Porphyry, Peri Agalmatôn 8

“Kerberos is three-headed because of the three stages of the sun, rising, midday, and setting.”

     ῾Ο δὲ Κέρβερος τρικέφαλος μέν, ὅτι τρεῖς αἱ ἄνω χῶραι ἡλίου, ἀνατολή, μεσημβρία, δύσις.

Heraclitus, Allegories 33.9

“Kerberos himself is shown to be three-headed perhaps rightfully to hint at the three-shaped nature of philosophy: the parts we call logic, physics, and ethics.”

Αὐτός γε μὴν ὁ τρικέφαλος δειχθεὶς ἡλίῳ κέρβερος εἰκότως ἂν τὴν τριμερῆ φιλοσοφίαν ὑπαινίττοιτο· τὸ μὲν γὰρ αὐτῆς λογικόν, τὸ δὲ φυσικόν, τὸ δὲ ἠθικὸν ὀνομάζεται·

Zonaras Kappa 1186

“Kerberos: the three-headed dog: [this is because] the wretched demon is in three regions: the water, the earth and the air.”

†Κέρβερος. κύων τρικέφαλος, ὁ ἐν τοῖς τρισὶ στοιχείοις, ὕδατι, γῇ, ἀέρι, πονηρὸς δαίμων.†

Image result for Kerberos greek myth

A Twitter-sourced Etymology

A few years ago we witnessed the true beauty of twitter when we had a long discussion about this, yielding two new proposes which are really no worse than the Byzantine folk etymologies. One, suggests that it may be a borrowing from Asia Minor, related to Proto-turkic kara-boru  (“black-wolfhound”); the other posits a Phoenician root *klb-‘rz (“hound of the earth”).  I could describe how we got there, but I would rather just post all the tweets here.
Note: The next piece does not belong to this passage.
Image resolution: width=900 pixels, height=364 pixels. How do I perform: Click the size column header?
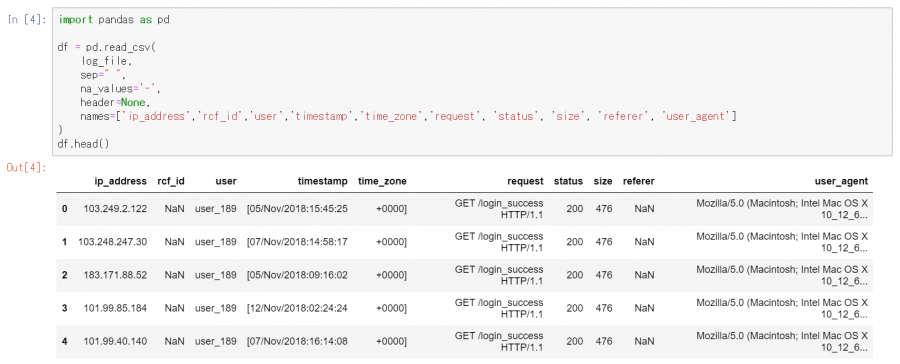[603, 181]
It is also instructive to post them again, because it is a reminder that social media can be used to build things up instead of burning them down

http://twitter.com/BhriguTheBard/status/697179265197068288

http://twitter.com/BhriguTheBard/status/697111976930050053

http://twitter.com/BhriguTheBard/status/697213559936258049

http://twitter.com/BhriguTheBard/status/697213559936258049

2 responses

  1. One would think that a post prefaced by “…but like many nice stories, it is probably not true” would be a sad confutation of a fun idea, but the alternative etymologies in this case are far more interesting than the one which would have apparently mapped so tidily onto our own canine naming conventions.

    • I think all of the possibilities are pretty cool…but I suspect they are all folk etymologies and that the “real” one is lost to cultural drift. Not that I really care about that. Folk etymologies are far superior!